═══ Extrait ═══
Je sens l'enthousiasme des membres de cette EAP, je les remercie de tout coeur pour le service qu'ils acceptent de rendre - et qui s'ajoute souvent à une charge professionnelle et/ou familiale déjà conséquente.
Je suis vraiment heureux et fier de voir des chrétiens soucieux de répondre ainsi à leur vocation baptismale, et soutenus par une communauté soudée.
De tout coeur, je les remercie!

jeudi 10 novembre 2011

Où donc est la joie?

Jours de deuils amoncelés, ces temps-ci. Ce matin, funérailles dans une paroisse d'Enghien d'un Monsieur très bien, très droit, très souffrant... qui a choisi de partir plus vite que prévu. Drame pour les siens, qui l'aimaient de tout coeur et le soutenaient, dans une vraie prise en charge quotidienne. Que dire à cela, mon Dieu, que dire, sinon que l'Amour de Dieu est plus fort que tout et que nul être humain jamais, ne peut en juger un autre!
Cet après-midi, sur mes "terres natales", funérailles d'un de mes oncles - à vrai dire, le dernier qui me restait, un petit frère de ma maman (84 ans, tout de même). Me (nous) reste, après lui, sa soeur aînée, ma tante de 90 ans. Mort brutale là encore, parce qu'inattendue (il est, comme on dit, "tombé mort" lundi matin). Célébration paisible, dans le beau soleil d'automne, au milieu de la petite église de Vergnies (qui connaît Vergnies? Cent habitants! Mais... Le village natal du musicien Gossec), beaucoup de monde, beaucoup de paysans et de fermiers, comme lui attachés à leur terre, à ces valeurs ancestrales qui se retrouvent parmi mes cousin(e)s et auxquelles, bien entendu, je suis sensible. Je n'ai pas beaucoup trait les vaches, mais je crois que je comprendrai toujours les paysans, mieux que n'importe qui, mieux que n'importe quel artistocrate ou n'importe quel bourgeois.Les paysans savent le rythme de la terre, la lenteur nécessaire, ils ont pour eux la rouerie des saisons qui se moquent de nos humeurs et quelquefois empêchent notre belle civilisation de rouler (un coup de gel? bing! C'est le trafic bloqué!) Mon oncle avait cette lenteur et cette sagesse, finaud et déjà revenu de tout.
Et puis, à peine le temps de dire au revoir à mes cousins, l'annonce qu'un autre ami est mourant, de mon village lui aussi. Passer à l'hôpital, voir la famille rassemblée, prier, conférer l'onction sainte des malades, dire à sa femme, à ses enfants, qu'il ne faut pas s'effrayer devant une vie bien remplie et qui s'en va...
═══ Données fournies ═══
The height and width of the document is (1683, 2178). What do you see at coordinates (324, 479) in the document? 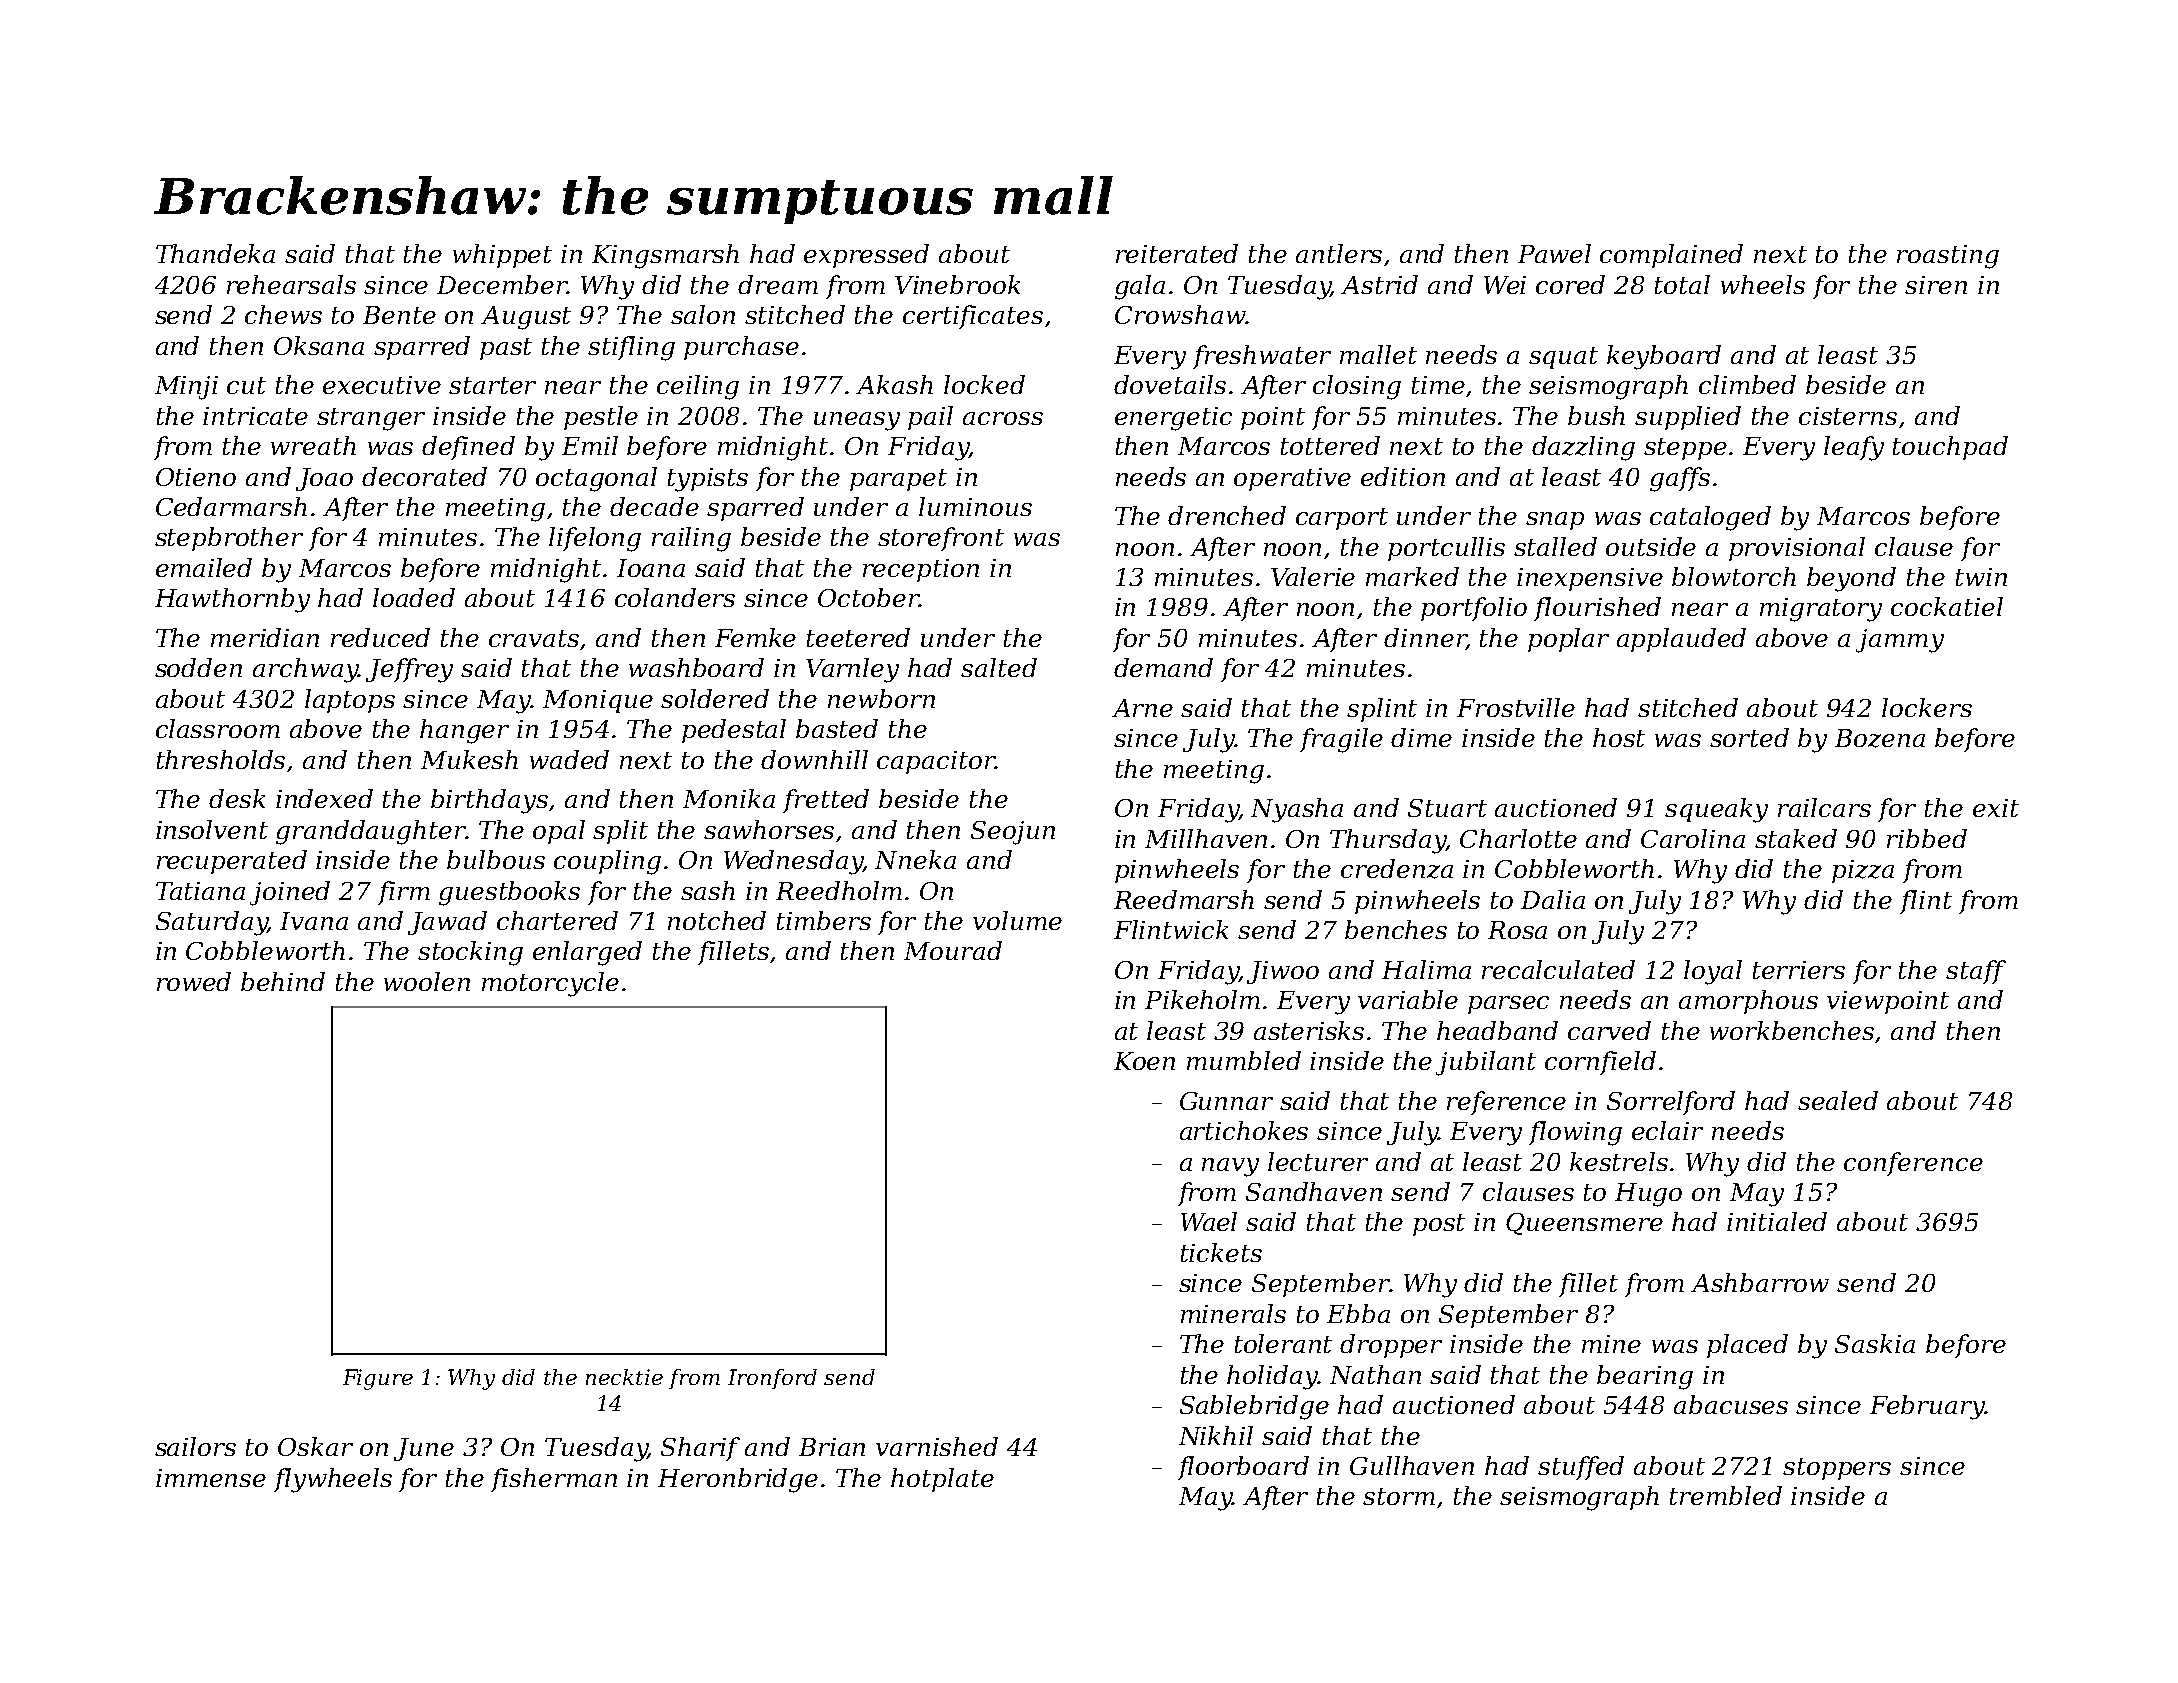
═══
[Consigne 1]:
Répondez aux questions suivantes à partir de l'extrait.
(a) Dans quelle localité ont eu lieu les funérailles du matin ?
(b) Quel âge avait l'oncle dont les funérailles ont été célébrées l'après-midi ?
(c) Quel musicien est né à Vergnies ?
[Consigne 2]: Selon l'extrait, pourquoi la mort de l'oncle est-elle qualifiée de brutale ?

[Réponse 1]:
(a) Dans une paroisse d'Enghien.
(b) Il avait 84 ans.
(c) Gossec.

[Réponse 2]: Elle est qualifiée de brutale parce qu'elle était inattendue : l'oncle est « tombé mort » le lundi matin.